The Andromeda Galaxy is the nearest large spiral galaxy to the Milky Way, located approximately 2.5 million light-years away. It is the largest galaxy in the Local Group, containing roughly one trillion stars and spanning about 220,000 light-years in diameter — larger than our own Milky Way. M31 has at least two prominent satellite galaxies visible in amateur telescopes: M32 (a compact elliptical) and M110 (a dwarf elliptical).

Observing Tips

Visible to the naked eye from dark sites as an elongated fuzzy patch in the constellation Andromeda. Binoculars show the bright central core and a hint of the disk's extent. A wide-field telescope at low power (around 30-50x) is ideal to frame the galaxy, which spans over 3 degrees — six times the width of the full Moon. Dark skies and averted vision reveal the dust lanes on the near side of the disk.

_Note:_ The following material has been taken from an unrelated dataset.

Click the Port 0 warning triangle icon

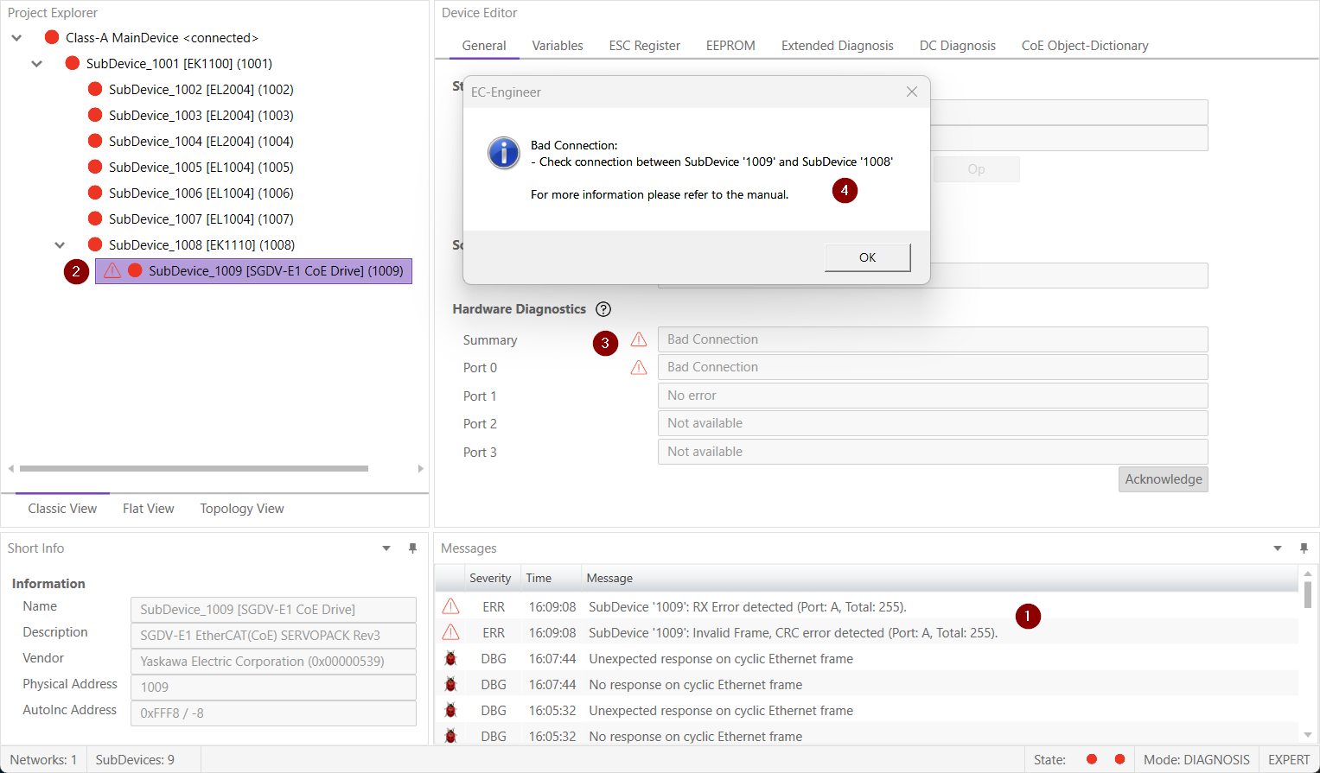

The two satellite galaxies M32 and M110 are easy to spot in the same field of view.

History

First recorded by the Persian astronomer Abd al-Rahman al-Sufi in his Book of Fixed Stars in 964 AD, where he described it as a 'small cloud.' Charles Messier cataloged it as M31 in 1764. In 1912, Vesto Slipher measured its blueshift, showing it was approaching us. Edwin Hubble resolved individual Cepheid variable stars in M31 in 1924-25, proving it was a separate galaxy far beyond the Milky Way — settling the Great Debate about the nature of 'spiral nebulae.'

Fun Facts

The Andromeda Galaxy is on a collision course with the Milky Way and will merge with our galaxy in about 4.5 billion years, forming a giant elliptical galaxy sometimes called 'Milkomeda.' It is the most distant object easily visible to the naked eye. When you look at M31, the photons hitting your eyes have been traveling for 2.5 million years.

Community Photos (1)

Credit: Brody Wesner. License: CC0. (Wikimedia Commons)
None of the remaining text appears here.